> [What the exercise asks]: Please copy out every line in the entries that includes the word "Task".

(Dataset entries)
....

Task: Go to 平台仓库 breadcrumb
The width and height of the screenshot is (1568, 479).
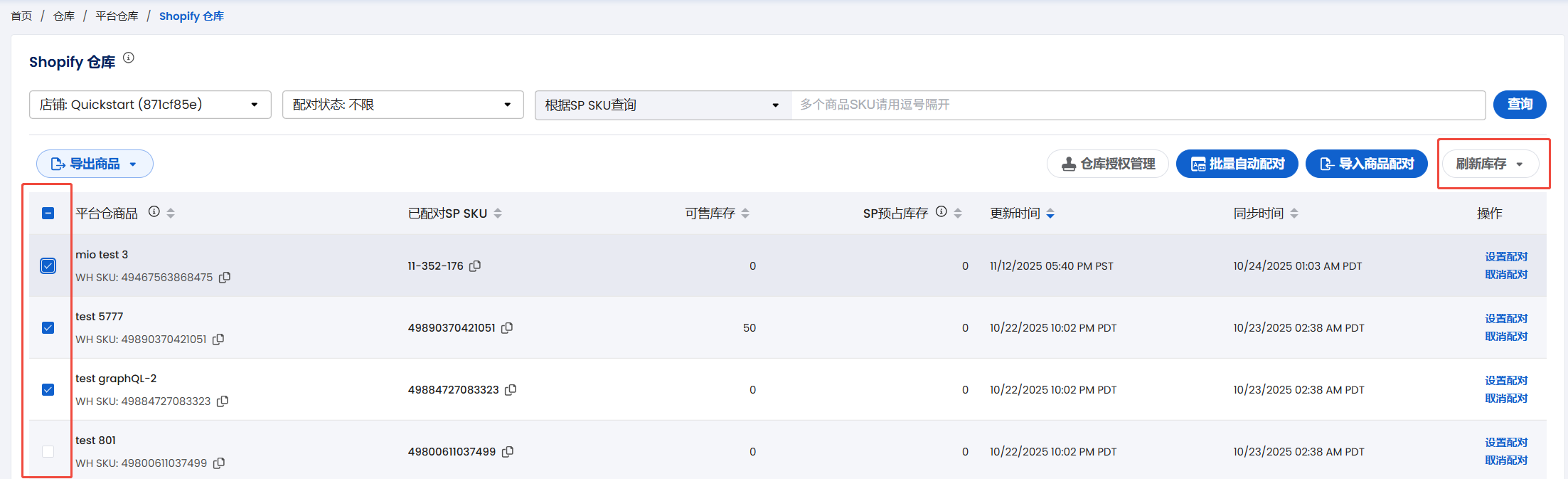Action: point(117,16)
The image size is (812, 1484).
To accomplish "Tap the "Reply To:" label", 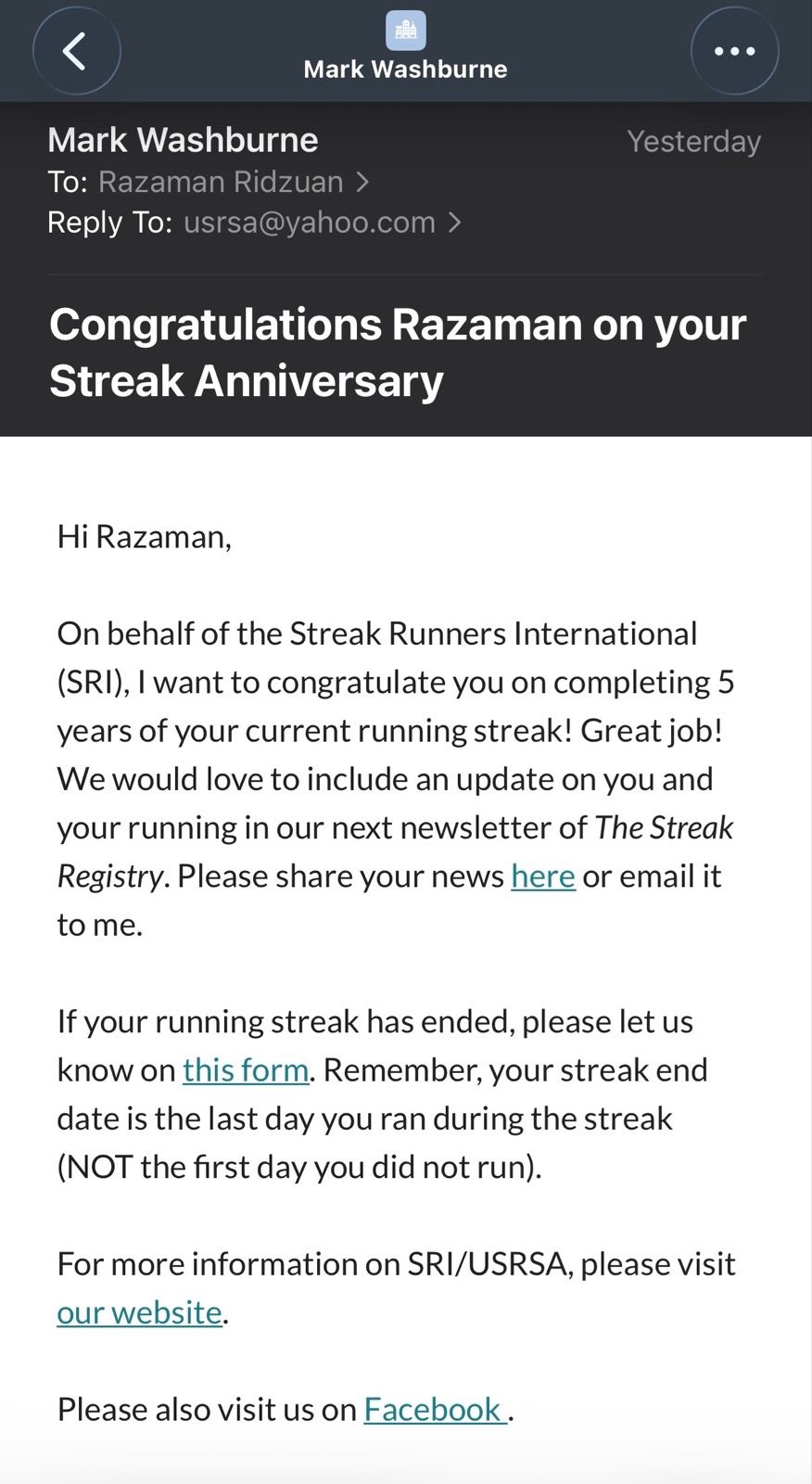I will click(109, 223).

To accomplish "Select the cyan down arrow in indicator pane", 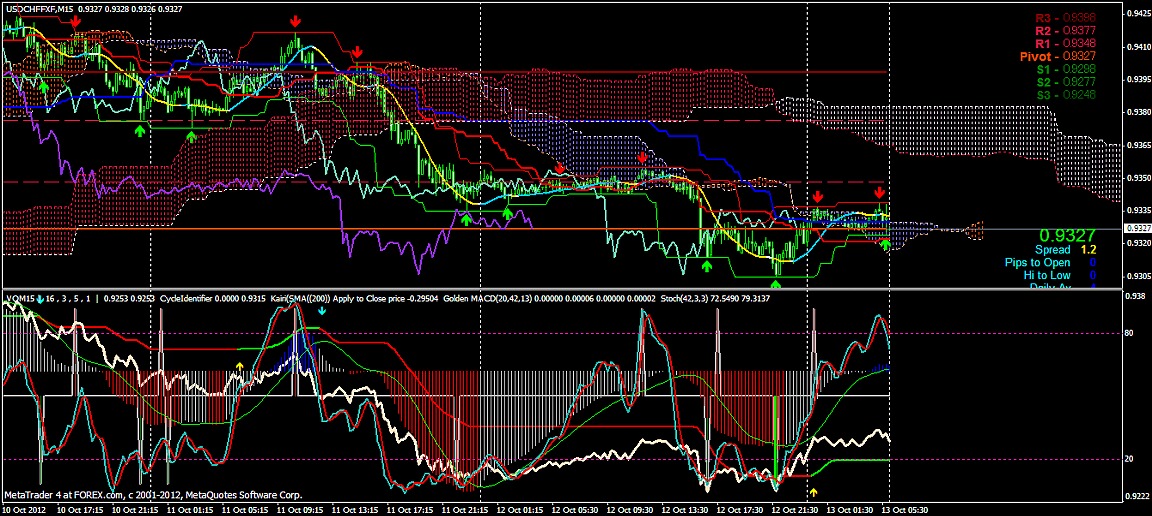I will point(321,312).
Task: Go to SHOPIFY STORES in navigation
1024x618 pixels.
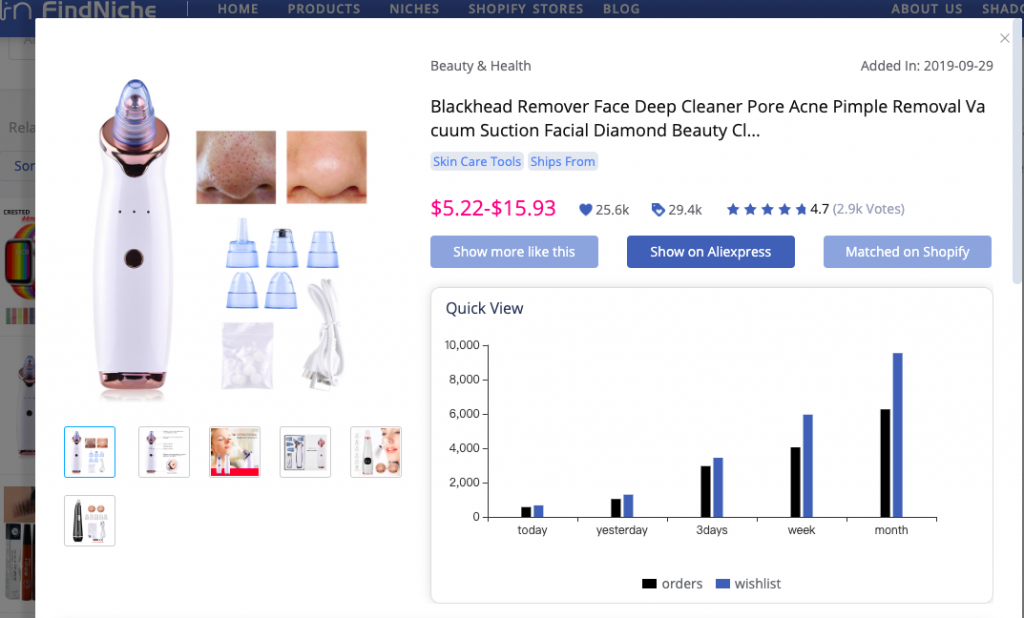Action: tap(526, 9)
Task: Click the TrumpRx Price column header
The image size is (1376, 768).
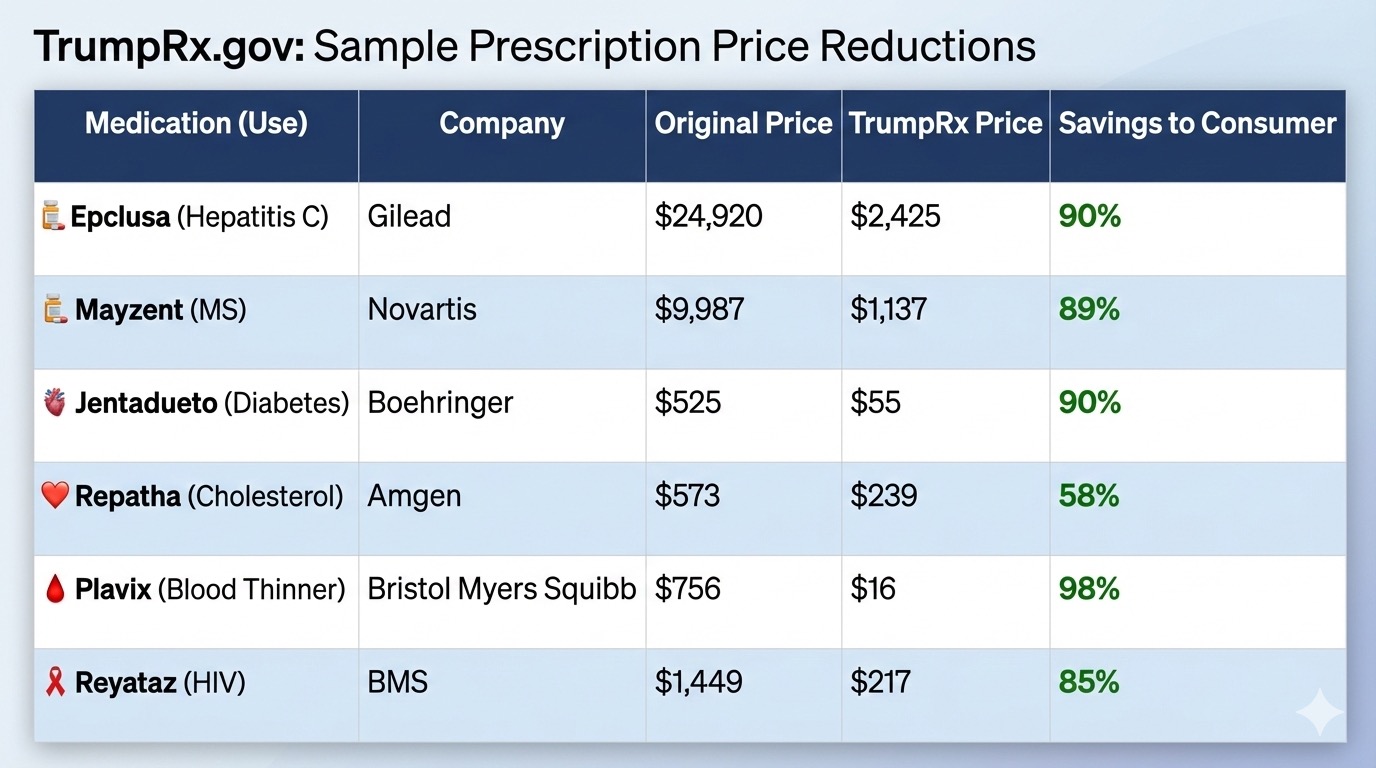Action: click(x=946, y=123)
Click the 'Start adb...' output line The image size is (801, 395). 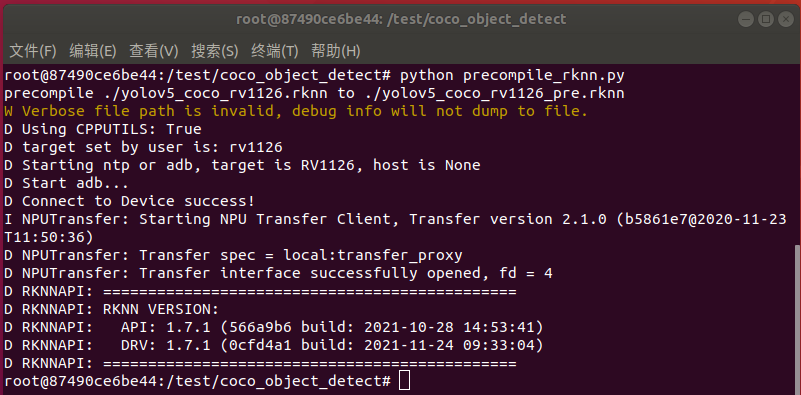click(x=66, y=183)
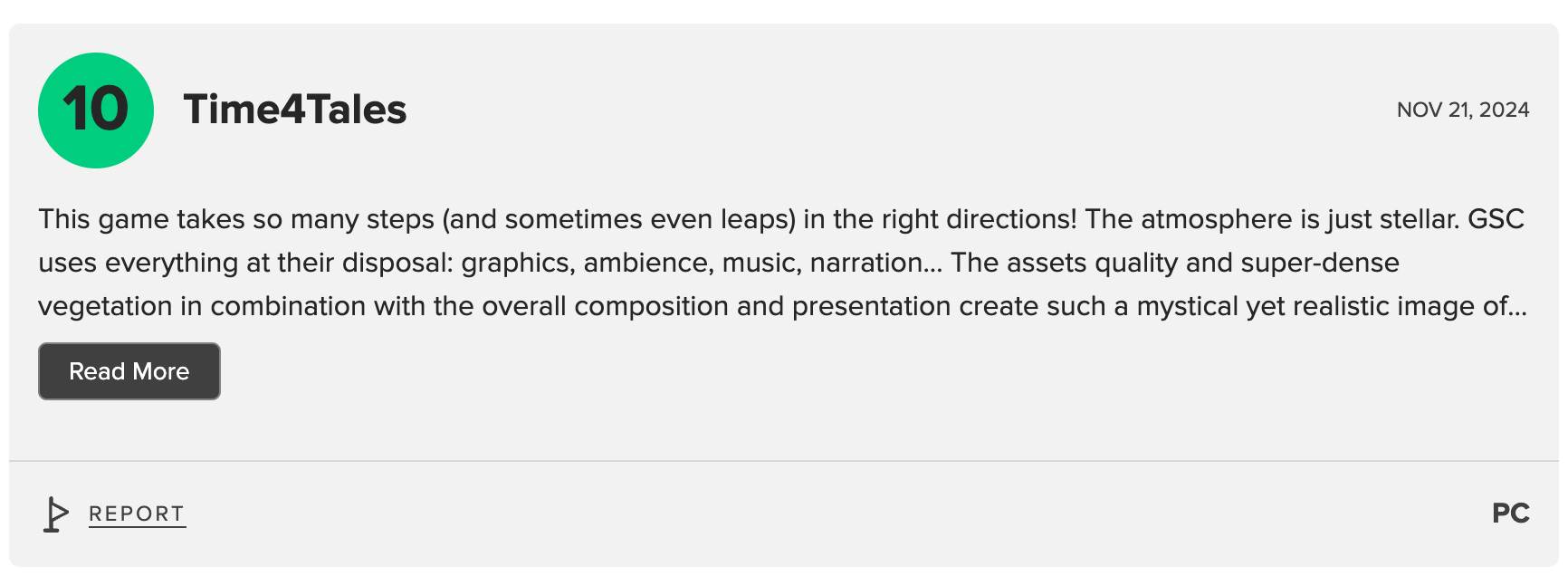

....

> [Answer to this exercise]:
Task: Go to 平台仓库 breadcrumb
Task: Go to SHOPIFY STORES in navigation
Task: Click the TrumpRx Price column header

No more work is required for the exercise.